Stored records
##########

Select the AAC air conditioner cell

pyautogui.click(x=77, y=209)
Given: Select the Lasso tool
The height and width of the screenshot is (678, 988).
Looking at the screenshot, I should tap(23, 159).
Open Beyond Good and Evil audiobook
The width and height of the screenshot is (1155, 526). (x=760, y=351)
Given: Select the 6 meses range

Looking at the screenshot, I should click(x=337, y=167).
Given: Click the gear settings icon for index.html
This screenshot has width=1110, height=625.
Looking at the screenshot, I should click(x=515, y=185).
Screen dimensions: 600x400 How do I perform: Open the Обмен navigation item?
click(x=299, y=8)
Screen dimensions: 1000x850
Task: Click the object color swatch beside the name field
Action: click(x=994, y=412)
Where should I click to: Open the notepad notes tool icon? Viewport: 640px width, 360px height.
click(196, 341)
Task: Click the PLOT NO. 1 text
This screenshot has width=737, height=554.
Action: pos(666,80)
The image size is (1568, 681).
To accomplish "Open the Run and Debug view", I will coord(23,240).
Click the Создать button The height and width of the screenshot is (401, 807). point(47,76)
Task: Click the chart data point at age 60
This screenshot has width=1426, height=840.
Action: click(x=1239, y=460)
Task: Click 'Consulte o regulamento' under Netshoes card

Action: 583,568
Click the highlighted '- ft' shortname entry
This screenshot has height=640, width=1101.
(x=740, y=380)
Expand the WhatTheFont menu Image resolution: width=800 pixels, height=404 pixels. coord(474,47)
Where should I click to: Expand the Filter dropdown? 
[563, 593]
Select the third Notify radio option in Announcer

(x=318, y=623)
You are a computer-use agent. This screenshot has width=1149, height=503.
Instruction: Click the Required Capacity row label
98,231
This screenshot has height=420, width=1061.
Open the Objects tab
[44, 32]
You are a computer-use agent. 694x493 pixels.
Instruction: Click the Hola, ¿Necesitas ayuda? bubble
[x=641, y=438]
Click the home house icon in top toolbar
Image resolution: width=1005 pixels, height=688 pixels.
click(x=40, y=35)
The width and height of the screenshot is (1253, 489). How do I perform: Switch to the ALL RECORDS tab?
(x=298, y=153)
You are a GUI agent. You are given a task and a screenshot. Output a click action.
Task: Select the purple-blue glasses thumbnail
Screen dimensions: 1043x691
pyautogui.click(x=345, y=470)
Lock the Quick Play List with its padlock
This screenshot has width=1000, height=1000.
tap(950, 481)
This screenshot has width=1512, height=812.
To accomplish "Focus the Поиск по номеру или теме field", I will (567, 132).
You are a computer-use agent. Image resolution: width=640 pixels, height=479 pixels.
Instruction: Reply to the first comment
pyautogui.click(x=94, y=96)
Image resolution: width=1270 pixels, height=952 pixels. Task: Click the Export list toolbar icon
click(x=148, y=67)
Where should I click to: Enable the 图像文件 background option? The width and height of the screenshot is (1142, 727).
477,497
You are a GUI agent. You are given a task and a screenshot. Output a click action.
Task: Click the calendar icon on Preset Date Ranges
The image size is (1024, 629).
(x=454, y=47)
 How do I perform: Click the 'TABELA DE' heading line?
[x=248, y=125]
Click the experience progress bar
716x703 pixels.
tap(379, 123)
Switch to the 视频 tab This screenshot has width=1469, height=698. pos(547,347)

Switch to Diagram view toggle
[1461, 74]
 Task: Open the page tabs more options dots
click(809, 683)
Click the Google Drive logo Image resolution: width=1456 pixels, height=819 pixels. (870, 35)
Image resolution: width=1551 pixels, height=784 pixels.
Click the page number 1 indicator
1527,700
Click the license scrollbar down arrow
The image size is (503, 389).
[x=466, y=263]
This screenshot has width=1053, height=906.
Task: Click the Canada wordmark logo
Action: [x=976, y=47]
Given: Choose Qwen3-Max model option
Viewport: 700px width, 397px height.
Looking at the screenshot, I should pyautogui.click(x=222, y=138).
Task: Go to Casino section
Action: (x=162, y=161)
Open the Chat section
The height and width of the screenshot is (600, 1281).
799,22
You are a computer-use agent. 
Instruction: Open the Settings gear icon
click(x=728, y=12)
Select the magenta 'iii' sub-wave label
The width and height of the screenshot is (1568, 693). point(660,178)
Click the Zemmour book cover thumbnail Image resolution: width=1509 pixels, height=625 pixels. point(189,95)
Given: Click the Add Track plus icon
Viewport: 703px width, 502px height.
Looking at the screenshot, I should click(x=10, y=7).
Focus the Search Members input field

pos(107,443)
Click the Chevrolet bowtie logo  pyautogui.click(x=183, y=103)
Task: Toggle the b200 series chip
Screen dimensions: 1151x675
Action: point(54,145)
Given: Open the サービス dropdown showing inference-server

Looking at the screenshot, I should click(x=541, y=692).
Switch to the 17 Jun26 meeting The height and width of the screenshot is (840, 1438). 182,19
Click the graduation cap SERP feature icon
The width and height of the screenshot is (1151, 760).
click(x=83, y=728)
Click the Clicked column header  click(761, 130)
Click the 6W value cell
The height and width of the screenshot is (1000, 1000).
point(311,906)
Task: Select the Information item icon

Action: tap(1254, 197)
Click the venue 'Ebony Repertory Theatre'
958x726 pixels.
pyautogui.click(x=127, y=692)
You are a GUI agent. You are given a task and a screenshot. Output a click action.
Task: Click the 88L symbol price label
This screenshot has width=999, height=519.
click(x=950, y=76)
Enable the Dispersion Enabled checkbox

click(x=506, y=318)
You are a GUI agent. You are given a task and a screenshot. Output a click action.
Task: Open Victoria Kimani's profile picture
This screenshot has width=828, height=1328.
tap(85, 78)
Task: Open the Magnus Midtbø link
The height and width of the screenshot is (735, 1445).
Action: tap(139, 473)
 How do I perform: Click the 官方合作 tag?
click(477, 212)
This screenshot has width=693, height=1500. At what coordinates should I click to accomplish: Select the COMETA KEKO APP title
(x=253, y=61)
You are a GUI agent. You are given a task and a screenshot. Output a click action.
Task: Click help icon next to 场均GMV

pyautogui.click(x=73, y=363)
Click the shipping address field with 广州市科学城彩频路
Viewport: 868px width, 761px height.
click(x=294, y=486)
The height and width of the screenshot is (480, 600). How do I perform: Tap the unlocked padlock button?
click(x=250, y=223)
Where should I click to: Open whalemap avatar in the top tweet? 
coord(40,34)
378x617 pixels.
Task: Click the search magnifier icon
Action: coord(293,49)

##########

**WORK INSTRUCTION:** A verbatim transcription of all the entries above is required.

**WRITTEN SOLUTION:**
Select the AAC air conditioner cell

pyautogui.click(x=77, y=209)
Given: Select the Lasso tool
The height and width of the screenshot is (678, 988).
Looking at the screenshot, I should tap(23, 159).
Open Beyond Good and Evil audiobook
The width and height of the screenshot is (1155, 526). (x=760, y=351)
Given: Select the 6 meses range

Looking at the screenshot, I should click(x=337, y=167).
Given: Click the gear settings icon for index.html
This screenshot has width=1110, height=625.
Looking at the screenshot, I should click(x=515, y=185).
Screen dimensions: 600x400 How do I perform: Open the Обмен navigation item?
click(x=299, y=8)
Screen dimensions: 1000x850
Task: Click the object color swatch beside the name field
Action: click(x=994, y=412)
Where should I click to: Open the notepad notes tool icon? Viewport: 640px width, 360px height.
click(196, 341)
Task: Click the PLOT NO. 1 text
This screenshot has width=737, height=554.
Action: pos(666,80)
The image size is (1568, 681).
To accomplish "Open the Run and Debug view", I will coord(23,240).
Click the Создать button The height and width of the screenshot is (401, 807). point(47,76)
Task: Click the chart data point at age 60
This screenshot has width=1426, height=840.
Action: click(x=1239, y=460)
Task: Click 'Consulte o regulamento' under Netshoes card

Action: 583,568
Click the highlighted '- ft' shortname entry
This screenshot has height=640, width=1101.
(x=740, y=380)
Expand the WhatTheFont menu Image resolution: width=800 pixels, height=404 pixels. coord(474,47)
Where should I click to: Expand the Filter dropdown? 
[563, 593]
Select the third Notify radio option in Announcer

(x=318, y=623)
You are a computer-use agent. This screenshot has width=1149, height=503.
Instruction: Click the Required Capacity row label
98,231
This screenshot has height=420, width=1061.
Open the Objects tab
[44, 32]
You are a computer-use agent. 694x493 pixels.
Instruction: Click the Hola, ¿Necesitas ayuda? bubble
[x=641, y=438]
Click the home house icon in top toolbar
Image resolution: width=1005 pixels, height=688 pixels.
click(x=40, y=35)
The width and height of the screenshot is (1253, 489). How do I perform: Switch to the ALL RECORDS tab?
(x=298, y=153)
You are a GUI agent. You are given a task and a screenshot. Output a click action.
Task: Select the purple-blue glasses thumbnail
Screen dimensions: 1043x691
pyautogui.click(x=345, y=470)
Lock the Quick Play List with its padlock
This screenshot has width=1000, height=1000.
tap(950, 481)
This screenshot has width=1512, height=812.
To accomplish "Focus the Поиск по номеру или теме field", I will (567, 132).
You are a computer-use agent. Image resolution: width=640 pixels, height=479 pixels.
Instruction: Reply to the first comment
pyautogui.click(x=94, y=96)
Image resolution: width=1270 pixels, height=952 pixels. Task: Click the Export list toolbar icon
click(x=148, y=67)
Where should I click to: Enable the 图像文件 background option? The width and height of the screenshot is (1142, 727).
477,497
You are a GUI agent. You are given a task and a screenshot. Output a click action.
Task: Click the calendar icon on Preset Date Ranges
The image size is (1024, 629).
(x=454, y=47)
 How do I perform: Click the 'TABELA DE' heading line?
[x=248, y=125]
Click the experience progress bar
716x703 pixels.
tap(379, 123)
Switch to the 视频 tab This screenshot has width=1469, height=698. pos(547,347)

Switch to Diagram view toggle
[1461, 74]
 Task: Open the page tabs more options dots
click(809, 683)
Click the Google Drive logo Image resolution: width=1456 pixels, height=819 pixels. (870, 35)
Image resolution: width=1551 pixels, height=784 pixels.
Click the page number 1 indicator
1527,700
Click the license scrollbar down arrow
The image size is (503, 389).
[x=466, y=263]
This screenshot has width=1053, height=906.
Task: Click the Canada wordmark logo
Action: [x=976, y=47]
Given: Choose Qwen3-Max model option
Viewport: 700px width, 397px height.
Looking at the screenshot, I should pyautogui.click(x=222, y=138).
Task: Go to Casino section
Action: (x=162, y=161)
Open the Chat section
The height and width of the screenshot is (600, 1281).
799,22
You are a computer-use agent. 
Instruction: Open the Settings gear icon
click(x=728, y=12)
Select the magenta 'iii' sub-wave label
The width and height of the screenshot is (1568, 693). point(660,178)
Click the Zemmour book cover thumbnail Image resolution: width=1509 pixels, height=625 pixels. point(189,95)
Given: Click the Add Track plus icon
Viewport: 703px width, 502px height.
Looking at the screenshot, I should click(x=10, y=7).
Focus the Search Members input field

pos(107,443)
Click the Chevrolet bowtie logo  pyautogui.click(x=183, y=103)
Task: Toggle the b200 series chip
Screen dimensions: 1151x675
Action: point(54,145)
Given: Open the サービス dropdown showing inference-server

Looking at the screenshot, I should click(x=541, y=692).
Switch to the 17 Jun26 meeting The height and width of the screenshot is (840, 1438). 182,19
Click the graduation cap SERP feature icon
The width and height of the screenshot is (1151, 760).
click(x=83, y=728)
Click the Clicked column header  click(761, 130)
Click the 6W value cell
The height and width of the screenshot is (1000, 1000).
point(311,906)
Task: Select the Information item icon

Action: tap(1254, 197)
Click the venue 'Ebony Repertory Theatre'
958x726 pixels.
pyautogui.click(x=127, y=692)
You are a GUI agent. You are given a task and a screenshot. Output a click action.
Task: Click the 88L symbol price label
This screenshot has width=999, height=519.
click(x=950, y=76)
Enable the Dispersion Enabled checkbox

click(x=506, y=318)
You are a GUI agent. You are given a task and a screenshot. Output a click action.
Task: Open Victoria Kimani's profile picture
This screenshot has width=828, height=1328.
tap(85, 78)
Task: Open the Magnus Midtbø link
The height and width of the screenshot is (735, 1445).
Action: tap(139, 473)
 How do I perform: Click the 官方合作 tag?
click(477, 212)
This screenshot has width=693, height=1500. At what coordinates should I click to accomplish: Select the COMETA KEKO APP title
(x=253, y=61)
You are a GUI agent. You are given a task and a screenshot. Output a click action.
Task: Click help icon next to 场均GMV

pyautogui.click(x=73, y=363)
Click the shipping address field with 广州市科学城彩频路
Viewport: 868px width, 761px height.
click(x=294, y=486)
The height and width of the screenshot is (480, 600). How do I perform: Tap the unlocked padlock button?
click(x=250, y=223)
Where should I click to: Open whalemap avatar in the top tweet? 
coord(40,34)
378x617 pixels.
Task: Click the search magnifier icon
Action: coord(293,49)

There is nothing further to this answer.